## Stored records
· · · · · · ·
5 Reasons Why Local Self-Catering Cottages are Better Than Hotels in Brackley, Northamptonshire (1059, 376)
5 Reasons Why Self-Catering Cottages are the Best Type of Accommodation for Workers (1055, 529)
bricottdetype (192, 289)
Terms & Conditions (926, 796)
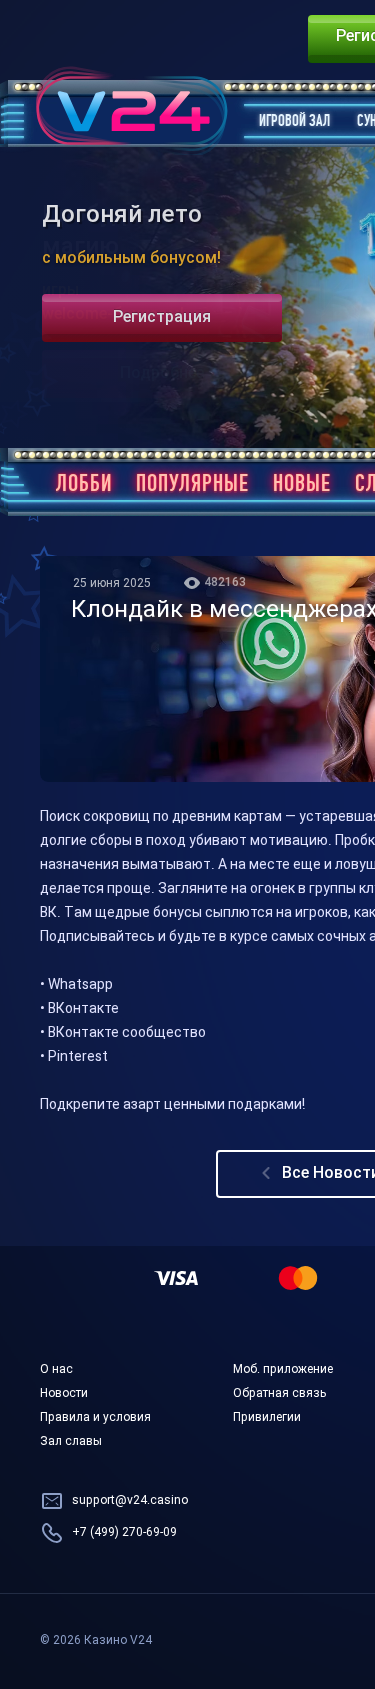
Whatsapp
· · · · · · ·
## Exercise description
The records above need to be copied exactly, with the pictures left out.

## Solution for this task
5 Reasons Why Local Self-Catering Cottages are Better Than Hotels in Brackley, Northamptonshire (1059, 376)
5 Reasons Why Self-Catering Cottages are the Best Type of Accommodation for Workers (1055, 529)
bricottdetype (192, 289)
Terms & Conditions (926, 796)
Whatsapp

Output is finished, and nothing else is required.